WORK TO COMPLETE: When you answer, give every record back exactly as written.

(Records drawn from a dataset)
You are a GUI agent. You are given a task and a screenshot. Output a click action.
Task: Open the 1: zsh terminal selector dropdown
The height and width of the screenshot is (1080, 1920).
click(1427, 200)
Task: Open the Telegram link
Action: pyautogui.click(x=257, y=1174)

REPLY:
You are a GUI agent. You are given a task and a screenshot. Output a click action.
Task: Open the 1: zsh terminal selector dropdown
The height and width of the screenshot is (1080, 1920).
click(1427, 200)
Task: Open the Telegram link
Action: pyautogui.click(x=257, y=1174)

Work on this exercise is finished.